▸ Work request: Nothing but a full, exact copy of the data is needed.

:: Exercise inputs

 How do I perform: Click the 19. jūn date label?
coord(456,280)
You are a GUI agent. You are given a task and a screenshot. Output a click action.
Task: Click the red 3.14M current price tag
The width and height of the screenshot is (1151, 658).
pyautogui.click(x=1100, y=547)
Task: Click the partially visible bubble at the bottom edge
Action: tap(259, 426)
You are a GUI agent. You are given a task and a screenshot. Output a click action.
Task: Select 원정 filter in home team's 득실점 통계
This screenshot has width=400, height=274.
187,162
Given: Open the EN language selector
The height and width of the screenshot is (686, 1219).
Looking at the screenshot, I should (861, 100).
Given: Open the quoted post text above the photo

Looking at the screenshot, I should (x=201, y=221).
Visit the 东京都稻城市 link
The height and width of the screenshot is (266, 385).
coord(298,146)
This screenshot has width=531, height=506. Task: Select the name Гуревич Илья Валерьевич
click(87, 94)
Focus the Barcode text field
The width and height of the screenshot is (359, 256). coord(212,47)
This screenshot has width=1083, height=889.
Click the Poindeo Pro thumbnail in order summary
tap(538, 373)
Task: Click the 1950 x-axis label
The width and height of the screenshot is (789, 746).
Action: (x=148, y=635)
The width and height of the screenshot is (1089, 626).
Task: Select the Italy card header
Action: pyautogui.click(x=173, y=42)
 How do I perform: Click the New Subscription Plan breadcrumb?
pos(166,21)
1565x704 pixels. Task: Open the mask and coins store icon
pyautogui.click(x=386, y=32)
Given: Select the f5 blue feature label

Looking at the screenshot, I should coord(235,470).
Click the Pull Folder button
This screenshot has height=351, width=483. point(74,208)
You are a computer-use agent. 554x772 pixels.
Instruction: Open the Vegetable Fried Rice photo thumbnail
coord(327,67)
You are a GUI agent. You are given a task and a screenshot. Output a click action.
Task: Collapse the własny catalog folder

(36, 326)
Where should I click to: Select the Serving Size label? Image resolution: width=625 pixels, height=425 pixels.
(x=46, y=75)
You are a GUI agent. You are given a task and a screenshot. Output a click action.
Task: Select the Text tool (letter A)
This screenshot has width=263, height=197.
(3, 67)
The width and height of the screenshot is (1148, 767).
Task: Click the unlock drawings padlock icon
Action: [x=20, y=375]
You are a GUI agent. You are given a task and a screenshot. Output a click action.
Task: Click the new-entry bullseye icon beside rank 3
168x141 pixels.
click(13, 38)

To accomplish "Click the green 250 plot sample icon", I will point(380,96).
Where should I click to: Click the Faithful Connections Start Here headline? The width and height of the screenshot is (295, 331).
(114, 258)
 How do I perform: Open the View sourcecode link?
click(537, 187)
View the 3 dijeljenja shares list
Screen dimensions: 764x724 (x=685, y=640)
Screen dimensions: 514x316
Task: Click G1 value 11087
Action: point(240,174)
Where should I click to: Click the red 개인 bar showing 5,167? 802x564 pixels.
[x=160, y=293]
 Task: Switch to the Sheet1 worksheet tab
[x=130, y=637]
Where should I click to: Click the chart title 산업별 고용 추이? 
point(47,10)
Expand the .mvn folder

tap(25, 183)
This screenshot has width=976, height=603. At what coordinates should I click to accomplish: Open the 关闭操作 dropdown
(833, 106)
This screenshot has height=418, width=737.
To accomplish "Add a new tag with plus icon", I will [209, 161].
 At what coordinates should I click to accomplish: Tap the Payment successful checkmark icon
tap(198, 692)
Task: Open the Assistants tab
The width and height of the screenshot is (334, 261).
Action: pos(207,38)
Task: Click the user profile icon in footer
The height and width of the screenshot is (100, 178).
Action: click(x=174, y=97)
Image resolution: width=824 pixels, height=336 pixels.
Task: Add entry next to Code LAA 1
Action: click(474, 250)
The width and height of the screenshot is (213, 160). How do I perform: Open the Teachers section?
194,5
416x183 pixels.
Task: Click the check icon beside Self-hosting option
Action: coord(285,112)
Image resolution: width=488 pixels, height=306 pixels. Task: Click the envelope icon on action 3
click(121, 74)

::::

▸ Solution:
 How do I perform: Click the 19. jūn date label?
coord(456,280)
You are a GUI agent. You are given a task and a screenshot. Output a click action.
Task: Click the red 3.14M current price tag
The width and height of the screenshot is (1151, 658).
pyautogui.click(x=1100, y=547)
Task: Click the partially visible bubble at the bottom edge
Action: tap(259, 426)
You are a GUI agent. You are given a task and a screenshot. Output a click action.
Task: Select 원정 filter in home team's 득실점 통계
This screenshot has width=400, height=274.
187,162
Given: Open the EN language selector
The height and width of the screenshot is (686, 1219).
Looking at the screenshot, I should (861, 100).
Given: Open the quoted post text above the photo

Looking at the screenshot, I should (x=201, y=221).
Visit the 东京都稻城市 link
The height and width of the screenshot is (266, 385).
coord(298,146)
This screenshot has width=531, height=506. Task: Select the name Гуревич Илья Валерьевич
click(87, 94)
Focus the Barcode text field
The width and height of the screenshot is (359, 256). coord(212,47)
This screenshot has width=1083, height=889.
Click the Poindeo Pro thumbnail in order summary
tap(538, 373)
Task: Click the 1950 x-axis label
The width and height of the screenshot is (789, 746).
Action: (x=148, y=635)
The width and height of the screenshot is (1089, 626).
Task: Select the Italy card header
Action: pyautogui.click(x=173, y=42)
 How do I perform: Click the New Subscription Plan breadcrumb?
pos(166,21)
1565x704 pixels. Task: Open the mask and coins store icon
pyautogui.click(x=386, y=32)
Given: Select the f5 blue feature label

Looking at the screenshot, I should coord(235,470).
Click the Pull Folder button
This screenshot has height=351, width=483. point(74,208)
You are a computer-use agent. 554x772 pixels.
Instruction: Open the Vegetable Fried Rice photo thumbnail
coord(327,67)
You are a GUI agent. You are given a task and a screenshot. Output a click action.
Task: Collapse the własny catalog folder

(36, 326)
Where should I click to: Select the Serving Size label? Image resolution: width=625 pixels, height=425 pixels.
(x=46, y=75)
You are a GUI agent. You are given a task and a screenshot. Output a click action.
Task: Select the Text tool (letter A)
This screenshot has width=263, height=197.
(3, 67)
The width and height of the screenshot is (1148, 767).
Task: Click the unlock drawings padlock icon
Action: [x=20, y=375]
You are a GUI agent. You are given a task and a screenshot. Output a click action.
Task: Click the new-entry bullseye icon beside rank 3
168x141 pixels.
click(13, 38)

To accomplish "Click the green 250 plot sample icon", I will point(380,96).
Where should I click to: Click the Faithful Connections Start Here headline? The width and height of the screenshot is (295, 331).
(114, 258)
 How do I perform: Open the View sourcecode link?
click(537, 187)
View the 3 dijeljenja shares list
Screen dimensions: 764x724 (x=685, y=640)
Screen dimensions: 514x316
Task: Click G1 value 11087
Action: point(240,174)
Where should I click to: Click the red 개인 bar showing 5,167? 802x564 pixels.
[x=160, y=293]
 Task: Switch to the Sheet1 worksheet tab
[x=130, y=637]
Where should I click to: Click the chart title 산업별 고용 추이? 
point(47,10)
Expand the .mvn folder

tap(25, 183)
This screenshot has width=976, height=603. At what coordinates should I click to accomplish: Open the 关闭操作 dropdown
(833, 106)
This screenshot has height=418, width=737.
To accomplish "Add a new tag with plus icon", I will [209, 161].
 At what coordinates should I click to accomplish: Tap the Payment successful checkmark icon
tap(198, 692)
Task: Open the Assistants tab
The width and height of the screenshot is (334, 261).
Action: pos(207,38)
Task: Click the user profile icon in footer
The height and width of the screenshot is (100, 178).
Action: click(x=174, y=97)
Image resolution: width=824 pixels, height=336 pixels.
Task: Add entry next to Code LAA 1
Action: click(474, 250)
The width and height of the screenshot is (213, 160). How do I perform: Open the Teachers section?
194,5
416x183 pixels.
Task: Click the check icon beside Self-hosting option
Action: coord(285,112)
Image resolution: width=488 pixels, height=306 pixels. Task: Click the envelope icon on action 3
click(121, 74)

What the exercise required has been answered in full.